Cubrió de besos la firma de Inés.
-¿Y hablaba de mí?
-Nunca; tanto es así, que una vez el viejo don Jaime le reprochó delante de mí haber olvidado a un vecino tan bueno. Doña Inés palideció y no contestó. Tan pronto como acompañó a su padre huata la puerta, corrió a encerrarse en la capilla.
-Soy un necio, nada más -exclamó don Fernando-. ¡Cómo voy a odiarla! No hablemos más... Ha sido una suerte para mí entrar en Granada, y mil veces más suerte haberte encontrado... ¿Y tú qué haces?
-Puse una tienda en el pueblecito de Albaracen, a media legua de Granada. Tengo -añadió bajando la voz- unos géneros muy bonitos, cosas inglesas que me caen los contrabandistas de las Alpujarras. Tengo en mis baúles por más de diez mil reales de mercancías catas. Estoy contenta.
-Ya entiendo -dijo don Fernando-: tienes un amante entre los valientes de los montes de las Alpujarras. Nunca más volveré a verte. Toma, llévate este reloj como recuerdo mío.
Sancha se iba. Fernando la retuvo.
-¿Y si me presentara ante ella? -dijo.
-Huiría de usted, así tuviera que tirarse por la ventana. Tenga cuidado -dijo Sancha, volviendo hacia don Fernando-; por muy disfrazada que fuera, le detendrían ocho o diez espías que rondan constantemente en torno a la casa.

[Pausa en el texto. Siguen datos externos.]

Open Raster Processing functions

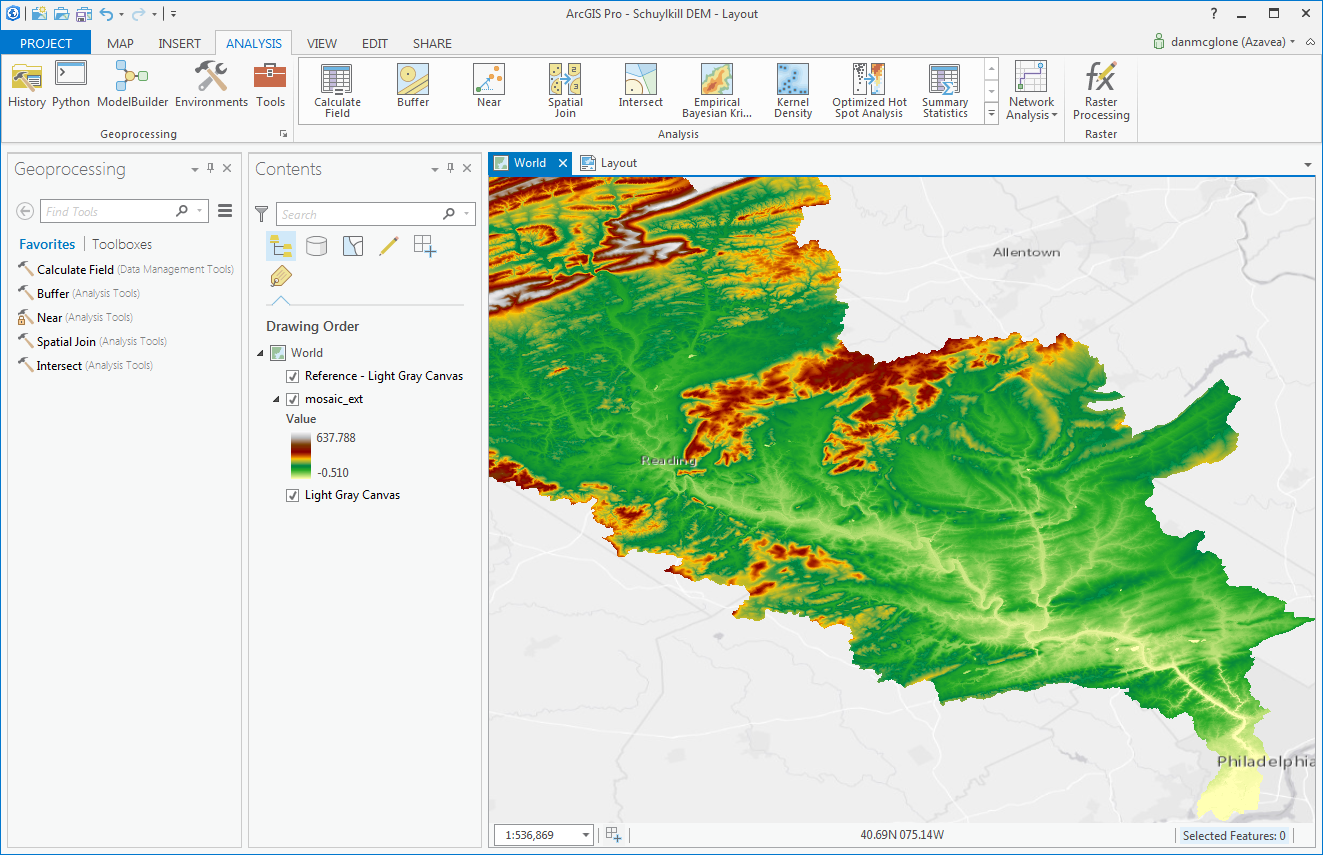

Fernando, avergonzado de su flaqueza, no dijo una palabra más. Había decidido salir al día siguiente para Mallorca.
Al cabo de ocho días, pasó por casualidad por el pueblo de Albaracen. Los bandidos acababan de detener al capitán general O'Donnell y le habían tenido una hora tendido boca abajo en el barro. Don Fernando vio a Sancha corriendo muy atareada.

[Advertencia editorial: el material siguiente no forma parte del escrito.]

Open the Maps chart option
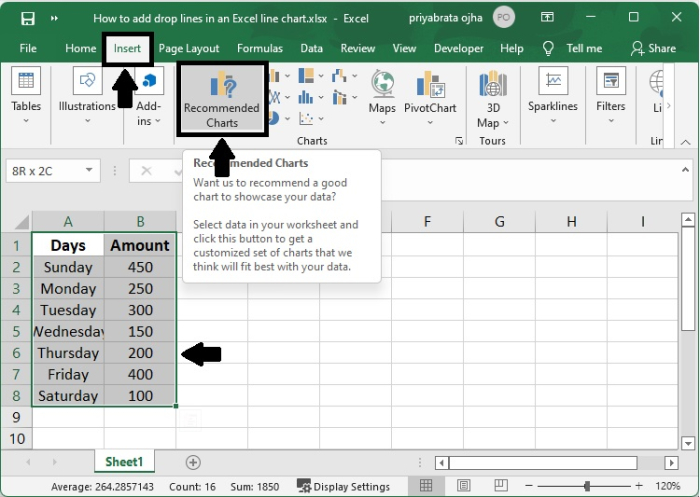tap(382, 93)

-No tengo tiempo de hablar con su señoría -le dijo-; vaya a mi casa.
La tiendo de Sancha estaba cerrada; Sancha se apresuraba a meter sus géneros ingleses en una gran arca negra, de roble.
-Quizás nos ataquen aquí esta noche -dijo a don Fernano-. El jefe de esos bandidos es enemigo personal de un contrabandista amigo mío. Entrarían a saco en esta tienda antes que en ningún otro sitio. Vengo de Granada; doña Inés, que después de todo es muy buena, me ha dado permiso para dejar en su cuarto, mis mejores mercancías. Don Blas no verá esta arca, que está llena de contrabando, y si por desgracia la viera, doña Inés encontraría una disculpa.
Se apresuró a colocar sus tules y chales. Don Fernando la miraba manipular. De pronto se precipitó hacia el arca, sacó los tules y chales y se metió él en su lugar.
-¿Se ha vuelto loco? -dijo Sancha, asustada.
-Toma, aquí tienes cincuenta onzas, pero que el cielo me mate si salgo de esta arca antes de estar en el palacio de la inquisición de Granada. Quiero verla.
Por más que Sancha pudiera decir, don Fernando no la escuchó.